EXERCISE DIRECTIONS: Set down exactly the lines of the records from the top to the line containing "Screen dimensions: 693x390"; include both.

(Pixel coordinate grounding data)
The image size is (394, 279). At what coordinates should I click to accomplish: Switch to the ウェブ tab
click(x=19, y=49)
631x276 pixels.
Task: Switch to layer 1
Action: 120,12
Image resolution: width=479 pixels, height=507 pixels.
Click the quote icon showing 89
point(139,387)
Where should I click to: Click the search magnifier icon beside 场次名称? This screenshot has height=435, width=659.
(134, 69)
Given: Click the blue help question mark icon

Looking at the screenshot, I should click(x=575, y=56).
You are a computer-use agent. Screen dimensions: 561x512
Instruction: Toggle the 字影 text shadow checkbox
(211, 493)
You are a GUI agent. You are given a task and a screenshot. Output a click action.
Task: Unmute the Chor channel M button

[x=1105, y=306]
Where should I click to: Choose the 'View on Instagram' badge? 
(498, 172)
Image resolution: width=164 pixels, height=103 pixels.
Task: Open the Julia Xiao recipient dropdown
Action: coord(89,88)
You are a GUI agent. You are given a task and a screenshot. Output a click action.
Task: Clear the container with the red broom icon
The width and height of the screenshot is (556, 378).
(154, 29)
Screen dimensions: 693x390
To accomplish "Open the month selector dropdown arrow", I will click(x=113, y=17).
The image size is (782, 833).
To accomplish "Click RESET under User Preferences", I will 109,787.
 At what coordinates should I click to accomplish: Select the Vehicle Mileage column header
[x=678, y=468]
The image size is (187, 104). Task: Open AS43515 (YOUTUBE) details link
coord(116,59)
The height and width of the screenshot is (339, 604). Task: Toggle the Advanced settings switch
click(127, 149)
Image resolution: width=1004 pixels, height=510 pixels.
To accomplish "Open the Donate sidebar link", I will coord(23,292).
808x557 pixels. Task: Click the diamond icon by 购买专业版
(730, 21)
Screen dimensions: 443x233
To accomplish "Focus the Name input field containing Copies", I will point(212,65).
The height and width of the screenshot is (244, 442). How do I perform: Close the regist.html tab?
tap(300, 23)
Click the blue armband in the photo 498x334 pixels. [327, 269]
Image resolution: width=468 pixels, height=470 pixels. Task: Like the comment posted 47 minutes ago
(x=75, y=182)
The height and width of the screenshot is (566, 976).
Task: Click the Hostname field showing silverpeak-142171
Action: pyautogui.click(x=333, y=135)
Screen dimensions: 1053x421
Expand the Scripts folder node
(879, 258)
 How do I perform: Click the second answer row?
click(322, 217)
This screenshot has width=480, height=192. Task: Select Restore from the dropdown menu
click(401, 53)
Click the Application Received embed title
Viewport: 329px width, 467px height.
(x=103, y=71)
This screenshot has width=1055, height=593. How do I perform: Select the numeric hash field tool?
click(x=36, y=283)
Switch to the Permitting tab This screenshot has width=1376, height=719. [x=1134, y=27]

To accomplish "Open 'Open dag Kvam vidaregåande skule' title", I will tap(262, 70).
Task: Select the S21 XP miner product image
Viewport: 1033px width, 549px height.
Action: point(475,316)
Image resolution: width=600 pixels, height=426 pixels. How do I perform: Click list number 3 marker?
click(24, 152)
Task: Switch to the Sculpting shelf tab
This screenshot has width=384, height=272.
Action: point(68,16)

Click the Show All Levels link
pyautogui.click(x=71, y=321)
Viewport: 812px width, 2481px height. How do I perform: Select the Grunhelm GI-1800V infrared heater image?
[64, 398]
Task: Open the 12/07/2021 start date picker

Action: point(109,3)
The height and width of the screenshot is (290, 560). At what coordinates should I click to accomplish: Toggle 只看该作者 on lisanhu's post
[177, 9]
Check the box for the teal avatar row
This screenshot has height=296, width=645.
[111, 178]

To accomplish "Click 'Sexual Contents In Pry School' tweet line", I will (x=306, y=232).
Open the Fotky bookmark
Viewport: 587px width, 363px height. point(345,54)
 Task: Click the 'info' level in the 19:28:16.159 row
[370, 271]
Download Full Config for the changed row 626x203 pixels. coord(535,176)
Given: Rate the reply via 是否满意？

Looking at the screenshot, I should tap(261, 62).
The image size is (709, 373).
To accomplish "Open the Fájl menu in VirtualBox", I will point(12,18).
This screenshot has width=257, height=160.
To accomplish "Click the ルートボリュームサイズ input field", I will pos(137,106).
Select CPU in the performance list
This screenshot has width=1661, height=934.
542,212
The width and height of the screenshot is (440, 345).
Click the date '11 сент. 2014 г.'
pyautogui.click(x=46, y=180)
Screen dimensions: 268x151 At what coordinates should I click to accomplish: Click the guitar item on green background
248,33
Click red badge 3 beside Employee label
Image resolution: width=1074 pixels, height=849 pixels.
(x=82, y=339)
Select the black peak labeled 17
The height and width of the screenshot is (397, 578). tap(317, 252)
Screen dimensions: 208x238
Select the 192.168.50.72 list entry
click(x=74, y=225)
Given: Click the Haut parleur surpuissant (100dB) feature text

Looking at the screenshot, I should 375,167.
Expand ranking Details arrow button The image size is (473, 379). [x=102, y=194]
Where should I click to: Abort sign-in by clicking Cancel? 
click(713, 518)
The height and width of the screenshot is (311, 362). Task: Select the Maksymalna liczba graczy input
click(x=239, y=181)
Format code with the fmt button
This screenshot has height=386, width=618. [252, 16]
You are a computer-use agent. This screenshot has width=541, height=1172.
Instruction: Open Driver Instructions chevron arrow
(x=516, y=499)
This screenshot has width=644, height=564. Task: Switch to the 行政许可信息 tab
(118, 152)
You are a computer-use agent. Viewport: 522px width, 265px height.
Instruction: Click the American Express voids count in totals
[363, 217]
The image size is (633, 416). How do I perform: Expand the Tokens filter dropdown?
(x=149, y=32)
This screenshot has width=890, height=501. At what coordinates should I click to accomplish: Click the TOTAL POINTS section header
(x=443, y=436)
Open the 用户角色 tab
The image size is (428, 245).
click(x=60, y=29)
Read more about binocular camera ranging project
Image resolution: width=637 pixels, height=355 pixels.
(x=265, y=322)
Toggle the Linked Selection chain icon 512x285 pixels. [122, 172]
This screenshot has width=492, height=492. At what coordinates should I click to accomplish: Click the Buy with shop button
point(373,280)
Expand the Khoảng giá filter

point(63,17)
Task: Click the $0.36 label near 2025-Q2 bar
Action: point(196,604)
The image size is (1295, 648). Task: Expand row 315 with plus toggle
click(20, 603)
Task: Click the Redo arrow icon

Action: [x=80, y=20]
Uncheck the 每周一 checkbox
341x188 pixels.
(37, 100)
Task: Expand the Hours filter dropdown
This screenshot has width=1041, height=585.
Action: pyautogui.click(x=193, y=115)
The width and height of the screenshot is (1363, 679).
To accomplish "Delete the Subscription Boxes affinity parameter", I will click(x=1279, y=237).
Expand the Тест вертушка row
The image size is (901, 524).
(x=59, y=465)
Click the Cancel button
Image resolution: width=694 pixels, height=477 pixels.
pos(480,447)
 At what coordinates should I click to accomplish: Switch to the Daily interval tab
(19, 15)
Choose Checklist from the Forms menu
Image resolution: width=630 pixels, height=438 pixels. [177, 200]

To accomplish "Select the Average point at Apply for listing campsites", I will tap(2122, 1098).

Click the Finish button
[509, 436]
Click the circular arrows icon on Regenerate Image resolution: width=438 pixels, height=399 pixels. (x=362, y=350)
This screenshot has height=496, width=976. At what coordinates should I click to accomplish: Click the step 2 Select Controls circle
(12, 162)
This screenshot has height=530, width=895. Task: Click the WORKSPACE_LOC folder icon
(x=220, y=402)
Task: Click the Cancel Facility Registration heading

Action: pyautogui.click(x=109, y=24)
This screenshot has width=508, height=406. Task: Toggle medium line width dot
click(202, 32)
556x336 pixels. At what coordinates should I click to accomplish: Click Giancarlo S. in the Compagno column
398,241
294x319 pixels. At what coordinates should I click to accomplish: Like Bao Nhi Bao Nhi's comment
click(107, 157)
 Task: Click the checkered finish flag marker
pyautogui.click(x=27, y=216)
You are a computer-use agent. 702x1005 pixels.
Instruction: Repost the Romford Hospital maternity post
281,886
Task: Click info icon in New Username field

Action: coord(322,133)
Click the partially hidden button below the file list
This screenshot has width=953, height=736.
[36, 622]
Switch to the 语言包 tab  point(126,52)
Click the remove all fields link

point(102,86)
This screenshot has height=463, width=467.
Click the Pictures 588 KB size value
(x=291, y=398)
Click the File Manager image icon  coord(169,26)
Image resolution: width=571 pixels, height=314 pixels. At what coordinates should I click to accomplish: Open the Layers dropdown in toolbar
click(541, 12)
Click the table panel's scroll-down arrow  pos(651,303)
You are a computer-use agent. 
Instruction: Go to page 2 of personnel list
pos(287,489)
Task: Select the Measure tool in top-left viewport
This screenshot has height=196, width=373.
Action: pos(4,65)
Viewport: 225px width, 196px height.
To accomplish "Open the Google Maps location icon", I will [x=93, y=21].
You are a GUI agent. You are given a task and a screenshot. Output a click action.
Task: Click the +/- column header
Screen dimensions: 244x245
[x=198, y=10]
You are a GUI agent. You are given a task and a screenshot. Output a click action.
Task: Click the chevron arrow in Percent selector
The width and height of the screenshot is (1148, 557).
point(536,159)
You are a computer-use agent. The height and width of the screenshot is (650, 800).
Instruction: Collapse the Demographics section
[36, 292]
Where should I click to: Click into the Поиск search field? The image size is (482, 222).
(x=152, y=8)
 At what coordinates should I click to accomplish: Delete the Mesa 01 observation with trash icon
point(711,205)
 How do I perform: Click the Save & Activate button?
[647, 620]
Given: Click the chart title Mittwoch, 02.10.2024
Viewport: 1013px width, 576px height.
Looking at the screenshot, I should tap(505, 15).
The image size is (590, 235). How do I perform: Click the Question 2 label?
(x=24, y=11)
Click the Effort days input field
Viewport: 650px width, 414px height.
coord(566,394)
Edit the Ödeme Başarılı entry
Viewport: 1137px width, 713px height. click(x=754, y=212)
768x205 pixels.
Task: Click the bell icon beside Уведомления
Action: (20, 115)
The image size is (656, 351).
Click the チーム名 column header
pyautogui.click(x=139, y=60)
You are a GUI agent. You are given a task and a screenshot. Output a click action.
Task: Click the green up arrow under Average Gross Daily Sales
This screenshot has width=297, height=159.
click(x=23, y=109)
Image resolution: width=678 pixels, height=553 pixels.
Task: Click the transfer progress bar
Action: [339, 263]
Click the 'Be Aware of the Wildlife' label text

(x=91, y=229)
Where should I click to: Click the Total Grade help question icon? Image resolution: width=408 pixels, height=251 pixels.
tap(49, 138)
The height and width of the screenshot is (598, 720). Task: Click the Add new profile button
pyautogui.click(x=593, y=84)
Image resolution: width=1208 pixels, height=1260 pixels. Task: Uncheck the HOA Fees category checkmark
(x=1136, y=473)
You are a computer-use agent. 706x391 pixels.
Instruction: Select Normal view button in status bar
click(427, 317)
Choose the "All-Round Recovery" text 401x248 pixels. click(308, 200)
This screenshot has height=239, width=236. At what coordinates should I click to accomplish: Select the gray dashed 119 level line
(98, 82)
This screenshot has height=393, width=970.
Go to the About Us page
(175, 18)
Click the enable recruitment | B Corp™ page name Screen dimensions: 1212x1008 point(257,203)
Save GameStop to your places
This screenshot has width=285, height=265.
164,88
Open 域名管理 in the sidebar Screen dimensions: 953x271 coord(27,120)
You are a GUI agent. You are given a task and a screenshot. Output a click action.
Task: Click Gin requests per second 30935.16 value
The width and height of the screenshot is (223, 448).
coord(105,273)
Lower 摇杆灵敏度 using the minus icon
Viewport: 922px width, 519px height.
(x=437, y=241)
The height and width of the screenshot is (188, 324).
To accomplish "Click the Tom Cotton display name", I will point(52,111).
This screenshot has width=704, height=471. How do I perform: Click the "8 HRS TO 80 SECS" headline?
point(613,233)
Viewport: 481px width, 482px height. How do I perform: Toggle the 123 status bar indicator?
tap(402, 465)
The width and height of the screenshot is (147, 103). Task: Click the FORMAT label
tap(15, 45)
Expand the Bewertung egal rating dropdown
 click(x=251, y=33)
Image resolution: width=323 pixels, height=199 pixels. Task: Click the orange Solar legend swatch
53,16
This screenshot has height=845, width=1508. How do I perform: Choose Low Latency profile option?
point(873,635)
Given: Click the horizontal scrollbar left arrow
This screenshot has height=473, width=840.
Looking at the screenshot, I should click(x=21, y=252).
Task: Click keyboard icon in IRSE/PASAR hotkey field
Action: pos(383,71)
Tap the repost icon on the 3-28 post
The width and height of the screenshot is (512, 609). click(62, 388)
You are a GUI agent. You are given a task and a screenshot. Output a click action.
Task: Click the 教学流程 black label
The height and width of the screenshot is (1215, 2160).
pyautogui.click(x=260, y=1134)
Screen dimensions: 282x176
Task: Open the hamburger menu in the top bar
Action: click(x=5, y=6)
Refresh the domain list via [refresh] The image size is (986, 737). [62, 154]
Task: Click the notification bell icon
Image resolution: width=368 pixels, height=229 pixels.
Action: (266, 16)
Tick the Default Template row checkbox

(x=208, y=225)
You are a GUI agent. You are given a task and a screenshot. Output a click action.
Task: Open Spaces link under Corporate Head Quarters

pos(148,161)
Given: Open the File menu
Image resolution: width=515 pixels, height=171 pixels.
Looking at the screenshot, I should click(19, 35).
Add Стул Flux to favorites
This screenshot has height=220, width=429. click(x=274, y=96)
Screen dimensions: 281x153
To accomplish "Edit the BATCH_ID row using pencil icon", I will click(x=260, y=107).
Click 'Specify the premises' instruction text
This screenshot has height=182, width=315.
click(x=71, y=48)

EXERCISE ANSWER:
The image size is (394, 279). At what coordinates should I click to accomplish: Switch to the ウェブ tab
click(x=19, y=49)
631x276 pixels.
Task: Switch to layer 1
Action: 120,12
Image resolution: width=479 pixels, height=507 pixels.
Click the quote icon showing 89
point(139,387)
Where should I click to: Click the search magnifier icon beside 场次名称? This screenshot has height=435, width=659.
(134, 69)
Given: Click the blue help question mark icon

Looking at the screenshot, I should click(x=575, y=56).
You are a computer-use agent. Screen dimensions: 561x512
Instruction: Toggle the 字影 text shadow checkbox
(211, 493)
You are a GUI agent. You are given a task and a screenshot. Output a click action.
Task: Unmute the Chor channel M button

[x=1105, y=306]
Where should I click to: Choose the 'View on Instagram' badge? 
(498, 172)
Image resolution: width=164 pixels, height=103 pixels.
Task: Open the Julia Xiao recipient dropdown
Action: coord(89,88)
You are a GUI agent. You are given a task and a screenshot. Output a click action.
Task: Clear the container with the red broom icon
The width and height of the screenshot is (556, 378).
(154, 29)
Screen dimensions: 693x390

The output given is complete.